The quarterly meeting of local ecosystem recovery groups sponsored by the The Puget Sound Partnership (PSP) was held on Friday May 16th in Blyn. The PSP helps fund these  quarterly planning meetings with all the various groups that exist to protect and restore ecosystems, in order to disseminate information and to gather planning information for future funding efforts.  Our Strait of Juan de Fuca group is called the Strait ERN (for Ecosystem Recovery Network).

Some good news was that the extensive planning meetings that had helped us to identify and prioritize the vast array of projects (which can exist from something as large as the Elwha Dam removal to the restoration of one small locale, like the bulkhead removal at Fort Townsend), had shown that we had the largest list of projects from all the various ERN’s around the Sound.

These will be rolled back up to the planning efforts over the summer that the PSP is going to do in order to help seek funding in the next federal budget year, starting later this year.

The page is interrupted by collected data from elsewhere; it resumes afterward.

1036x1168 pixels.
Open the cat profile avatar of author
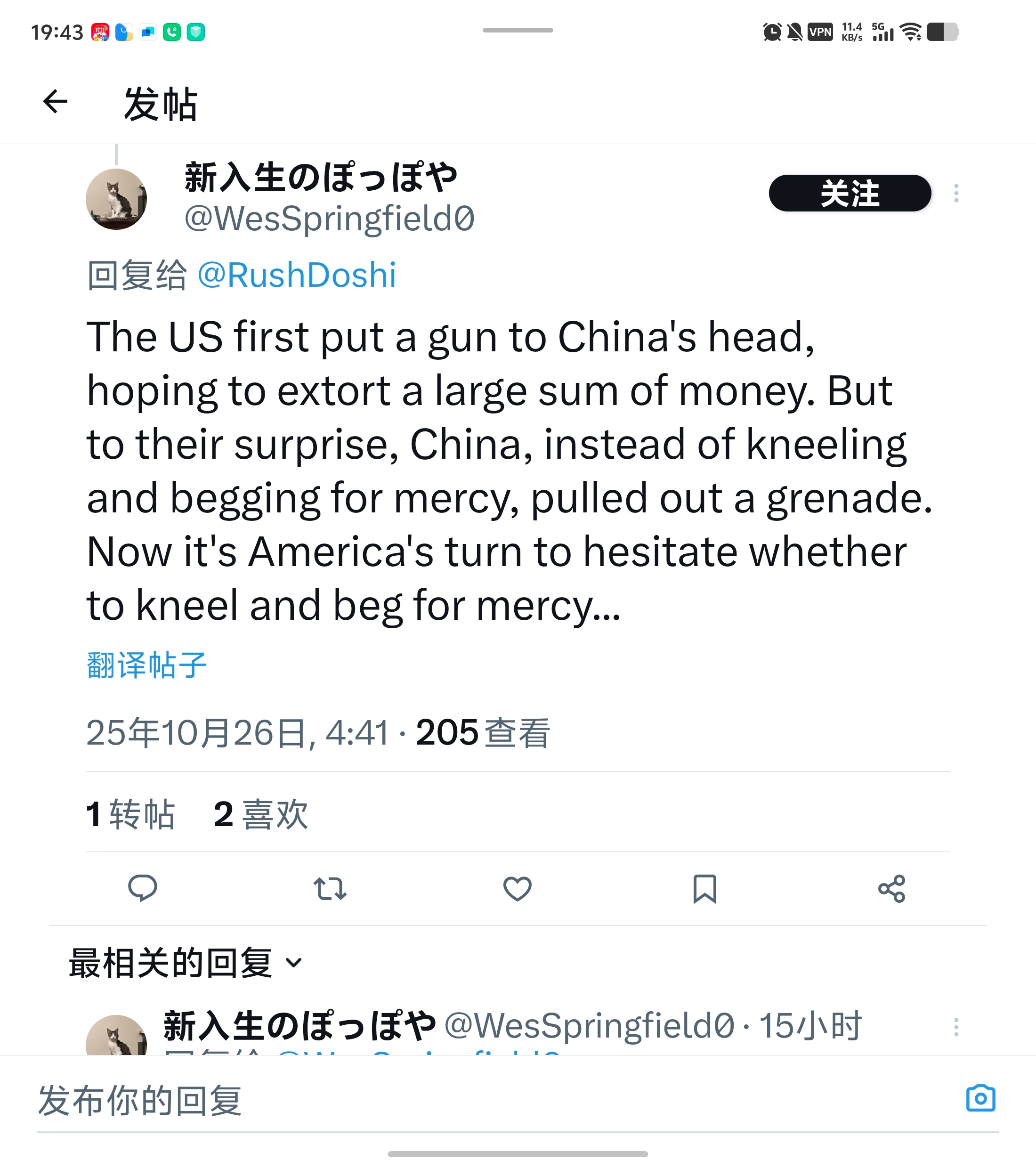116,199
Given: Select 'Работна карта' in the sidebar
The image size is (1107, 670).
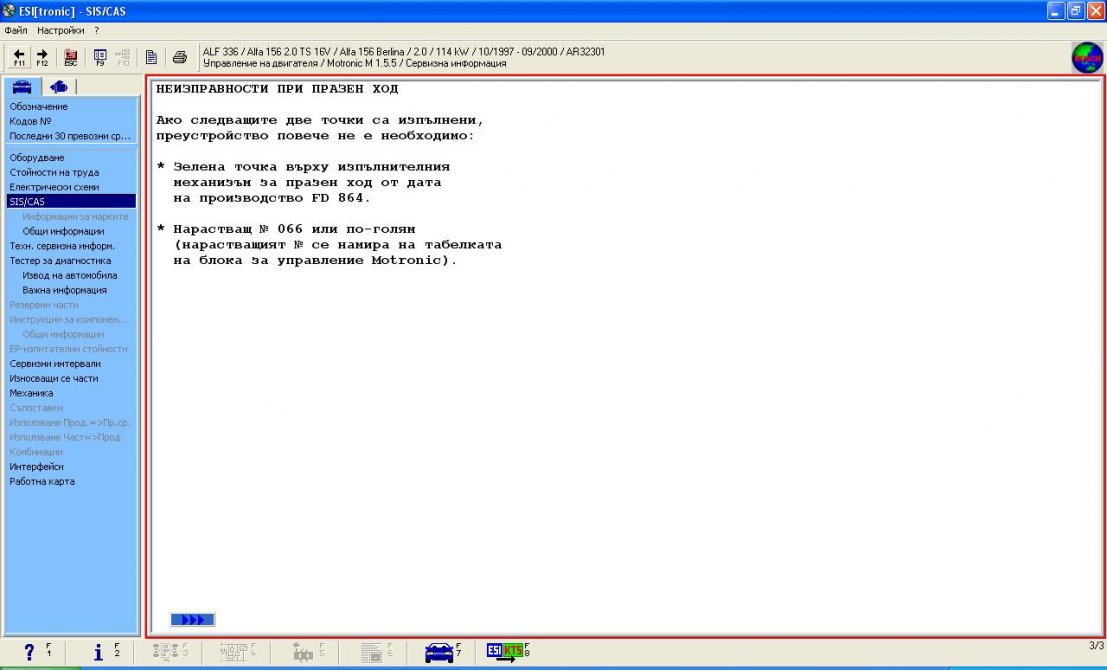Looking at the screenshot, I should (x=42, y=481).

Additionally, we heard information about sewage sludge, it’s collection and uses, including newly emerging concerns of it’s toxicity. A few short takeaways included that while King County routinely spreads it’s sludge on vast amounts of the forests above the East Side, where it is clearly leaching back into the water sheds and Puget Sound,  our two counties are composting it and reusing it. Compost with sludge in it is called “biosolids” and you should not be adding this compost to your family garden. It is more appropriate to flower gardens and other areas where you are unlikely to ingest it. Also, biosolid based compost cannot be used on organic food production.

Short term, we need more extensive testing to identify the vast array of chemicals that are not being treated in biosolids. The laws covering this were created decades ago, long before we were aware of the dangers of pass through drugs from our bodies. Better consumer knowledge is needed, and that is a federal and state issue.

Long term, it is likely we will need to incinerate our biosolids, in order to keep out the hazards of chemical contamination of our waters and food. Incineration is the only way to fully destroy these elements. It apparently reduces the waste stream to a very small amount, comparatively speaking.

It has been my contention that the continued dumping of our sewage into the Salish Sea is likely to be shown to be a root cause of the destruction of the waters, and this is another clear data point that this assumption is probably correct. The ability to incinerate our wastes, and remove storm water runoff would likely be a huge factor in restoring water quality.